Quote Originally Posted by neescher View Post
I wouldn't really use warcraftlogs as a source for m+, many people aren't logging m+.
I was hoping to get a more balanced representation.

Subcreation only looks at the top 100 keys per dungeon per affix in each region, and +16 and up only, admitting they are biased towards the top end.

Warcraftlogs uses whatever people upload, including lower and failed keys.

Now your point about people chasing top specs is completely on point. Players who are going for the best results will change specs, or even classes, to get them. When this turns into "stop inviting Arms, they suck" the moderate or worse players will eventually follow the leaders. This leads to underrepresentation of some specs and overrepresentation of others, deserved or otherwise, which leads into ratings, which causes further changes, and the cycle feeds on itself. It's basically evolution.

Which is where subcreation, by looking at the top 100 only, should be the most helpful. They are judging every class/spec by its maximum proven potential. If the best Arms warriors in the game are doing just fine, then the spec is just fine.

Incidentally, the results line up pretty closely, but not identically. Like you said, not everyone logs, but I'm making the assumption that people who do log are people who are trying to improve. Any randoms they meet along the way would also be uploaded with them, so their results would be mixed in, and this would include carries. Yet the results for DPS warriors, +15 to +20 at least, are fairly similar with those top 100 runners: Arms is near the bottom, Fury is doing fine.
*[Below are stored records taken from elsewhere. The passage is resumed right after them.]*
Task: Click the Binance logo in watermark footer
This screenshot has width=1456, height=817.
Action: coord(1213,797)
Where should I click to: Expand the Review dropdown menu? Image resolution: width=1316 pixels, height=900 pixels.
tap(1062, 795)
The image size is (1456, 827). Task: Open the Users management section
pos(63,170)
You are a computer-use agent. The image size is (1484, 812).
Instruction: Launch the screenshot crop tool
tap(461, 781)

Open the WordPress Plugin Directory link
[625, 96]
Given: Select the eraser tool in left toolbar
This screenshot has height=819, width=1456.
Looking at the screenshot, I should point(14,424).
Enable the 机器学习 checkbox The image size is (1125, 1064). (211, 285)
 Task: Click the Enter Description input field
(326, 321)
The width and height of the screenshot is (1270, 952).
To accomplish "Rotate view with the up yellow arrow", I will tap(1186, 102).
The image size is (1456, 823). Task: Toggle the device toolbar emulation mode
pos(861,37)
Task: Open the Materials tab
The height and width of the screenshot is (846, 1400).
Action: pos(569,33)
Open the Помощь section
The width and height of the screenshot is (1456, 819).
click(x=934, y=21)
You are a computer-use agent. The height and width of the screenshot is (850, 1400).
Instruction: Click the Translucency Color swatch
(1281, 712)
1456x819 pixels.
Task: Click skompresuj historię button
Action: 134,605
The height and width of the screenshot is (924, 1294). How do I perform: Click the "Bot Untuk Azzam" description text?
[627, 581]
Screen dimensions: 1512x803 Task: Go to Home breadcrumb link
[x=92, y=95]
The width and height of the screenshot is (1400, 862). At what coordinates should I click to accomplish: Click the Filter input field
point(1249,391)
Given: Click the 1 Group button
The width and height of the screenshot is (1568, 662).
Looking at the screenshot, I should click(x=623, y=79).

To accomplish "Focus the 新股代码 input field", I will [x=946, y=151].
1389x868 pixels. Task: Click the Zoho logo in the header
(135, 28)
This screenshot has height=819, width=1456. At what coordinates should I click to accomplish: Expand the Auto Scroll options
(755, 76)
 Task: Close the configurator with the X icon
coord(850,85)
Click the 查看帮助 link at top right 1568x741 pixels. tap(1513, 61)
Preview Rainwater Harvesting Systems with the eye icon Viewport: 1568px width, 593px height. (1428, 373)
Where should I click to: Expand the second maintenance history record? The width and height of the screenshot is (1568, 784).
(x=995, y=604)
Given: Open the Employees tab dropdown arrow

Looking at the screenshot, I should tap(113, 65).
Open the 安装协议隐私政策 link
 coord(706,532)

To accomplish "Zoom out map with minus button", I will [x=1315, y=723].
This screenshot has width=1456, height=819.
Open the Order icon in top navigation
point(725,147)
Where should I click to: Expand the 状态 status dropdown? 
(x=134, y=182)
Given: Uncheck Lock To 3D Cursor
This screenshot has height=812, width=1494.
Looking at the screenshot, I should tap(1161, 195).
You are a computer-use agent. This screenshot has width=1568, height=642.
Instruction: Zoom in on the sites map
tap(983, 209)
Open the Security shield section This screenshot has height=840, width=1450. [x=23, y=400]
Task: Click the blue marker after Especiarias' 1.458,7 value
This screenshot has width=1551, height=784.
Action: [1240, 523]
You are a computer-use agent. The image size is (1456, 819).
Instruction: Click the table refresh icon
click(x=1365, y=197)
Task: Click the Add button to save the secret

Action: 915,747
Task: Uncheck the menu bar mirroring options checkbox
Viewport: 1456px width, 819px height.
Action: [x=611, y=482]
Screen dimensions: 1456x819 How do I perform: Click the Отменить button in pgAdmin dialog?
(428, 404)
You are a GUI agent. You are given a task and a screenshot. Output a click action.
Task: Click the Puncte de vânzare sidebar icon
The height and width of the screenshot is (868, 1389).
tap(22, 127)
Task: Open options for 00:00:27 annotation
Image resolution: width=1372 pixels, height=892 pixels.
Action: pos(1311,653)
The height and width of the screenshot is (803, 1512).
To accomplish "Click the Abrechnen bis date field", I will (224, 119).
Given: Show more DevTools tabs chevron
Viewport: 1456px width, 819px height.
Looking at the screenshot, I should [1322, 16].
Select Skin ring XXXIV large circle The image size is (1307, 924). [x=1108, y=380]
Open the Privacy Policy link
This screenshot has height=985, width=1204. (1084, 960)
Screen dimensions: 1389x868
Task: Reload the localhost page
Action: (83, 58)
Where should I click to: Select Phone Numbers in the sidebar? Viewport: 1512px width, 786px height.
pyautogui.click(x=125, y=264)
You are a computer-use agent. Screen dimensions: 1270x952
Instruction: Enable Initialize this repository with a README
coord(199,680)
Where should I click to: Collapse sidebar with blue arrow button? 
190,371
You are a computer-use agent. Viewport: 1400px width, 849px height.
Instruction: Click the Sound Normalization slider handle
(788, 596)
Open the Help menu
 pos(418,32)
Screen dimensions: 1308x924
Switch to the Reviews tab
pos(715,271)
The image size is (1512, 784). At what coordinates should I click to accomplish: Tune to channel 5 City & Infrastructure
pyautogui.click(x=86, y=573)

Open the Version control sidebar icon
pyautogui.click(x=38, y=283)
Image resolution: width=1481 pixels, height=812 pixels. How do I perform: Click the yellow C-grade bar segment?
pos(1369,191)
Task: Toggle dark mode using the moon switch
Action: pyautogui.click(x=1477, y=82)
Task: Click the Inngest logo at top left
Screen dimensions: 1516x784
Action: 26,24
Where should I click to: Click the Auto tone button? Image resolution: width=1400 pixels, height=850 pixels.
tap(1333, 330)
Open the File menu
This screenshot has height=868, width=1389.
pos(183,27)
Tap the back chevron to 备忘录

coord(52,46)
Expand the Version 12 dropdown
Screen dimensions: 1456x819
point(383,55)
I'm not surprised that top 100 Fury (subcreation) is proportionately better than random M+ (warcraftlogs) running Fury. In past xpacs using warcraftlogs, Fury always seemed to have a wide spread of results, with top-end Fury (75th, 90th, 95th percentiles) doing proporionately better than their colleagues. I'm not 100% sure why, but I used to blame Fury for being so gear/stat reliant and therefore underperforming at the start of an xpac and getting stronger and stronger as it goes on.